買ってきた花を、体の横に添えた。お前には、おいしいエサの方がええんかな?でもゴメンな、俺らの自己満足やけど、こういうことさせてな。そう、言い訳しながら。

ここ数日、天気が悪い日が多かったが、その日はウソのように晴れ渡っていた。ペット葬儀屋が迎えに来るまでの間、僕はハナの傍に座り、上に書いたようなことをひたすら思い返し続けていた。17年って、ちょっとまって計算おかしくない?と思っていたが、こうして振り返ると、ああ、確かに17年、一緒に過ごしていたんだなと感じた。
ふと、ハナに触れてみた。冷たかったが、この撫で心地は紛れもなく、ハナだった。もう、ハナを撫でてやることも、それに目を細めるハナの顔を見ることもできない。

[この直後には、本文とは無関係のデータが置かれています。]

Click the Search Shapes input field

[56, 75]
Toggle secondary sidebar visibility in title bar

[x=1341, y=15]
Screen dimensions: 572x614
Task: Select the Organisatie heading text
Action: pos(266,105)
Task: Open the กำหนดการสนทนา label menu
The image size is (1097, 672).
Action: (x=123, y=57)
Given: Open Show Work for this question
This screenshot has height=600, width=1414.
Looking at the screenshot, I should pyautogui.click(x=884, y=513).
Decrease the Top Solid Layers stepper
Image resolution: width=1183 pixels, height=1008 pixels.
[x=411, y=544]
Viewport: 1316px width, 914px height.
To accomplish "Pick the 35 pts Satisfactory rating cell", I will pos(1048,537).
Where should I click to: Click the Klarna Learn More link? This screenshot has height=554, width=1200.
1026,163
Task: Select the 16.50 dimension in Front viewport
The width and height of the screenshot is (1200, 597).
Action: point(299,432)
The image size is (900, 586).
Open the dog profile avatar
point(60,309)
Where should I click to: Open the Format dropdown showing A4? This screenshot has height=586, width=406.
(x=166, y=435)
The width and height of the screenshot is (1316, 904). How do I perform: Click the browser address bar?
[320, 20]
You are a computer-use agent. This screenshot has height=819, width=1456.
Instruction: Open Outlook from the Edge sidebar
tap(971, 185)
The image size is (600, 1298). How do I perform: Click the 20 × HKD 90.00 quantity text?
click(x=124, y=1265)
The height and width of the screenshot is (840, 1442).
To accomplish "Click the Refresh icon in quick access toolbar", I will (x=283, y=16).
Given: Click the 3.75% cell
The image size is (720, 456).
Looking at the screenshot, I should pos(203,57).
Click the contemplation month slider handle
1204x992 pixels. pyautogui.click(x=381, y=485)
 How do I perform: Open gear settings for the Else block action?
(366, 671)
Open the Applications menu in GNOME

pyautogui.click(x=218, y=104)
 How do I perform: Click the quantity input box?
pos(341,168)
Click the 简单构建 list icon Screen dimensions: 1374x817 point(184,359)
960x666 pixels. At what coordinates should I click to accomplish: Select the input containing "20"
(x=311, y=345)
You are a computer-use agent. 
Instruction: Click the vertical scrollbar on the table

そうこうするうちに、葬儀屋が来た。簡易な祭壇を作ってくれ、線香をあげさせてくれた。その際におばあちゃんが「長い間連れ添うてくれて、ありがとな」とハナに呟いていたのが、とても心に響いた。僕にとってハナは、ある時は友達でありライバルであったが、おばあちゃんにとってはこの17年、変わらず共に歩いてきたパートナーだったのだ。


ありがとう、ハナ。安らかに。また一緒に、かけっこしよう。
そんときはきっと俺、おっさんだから、手加減してな。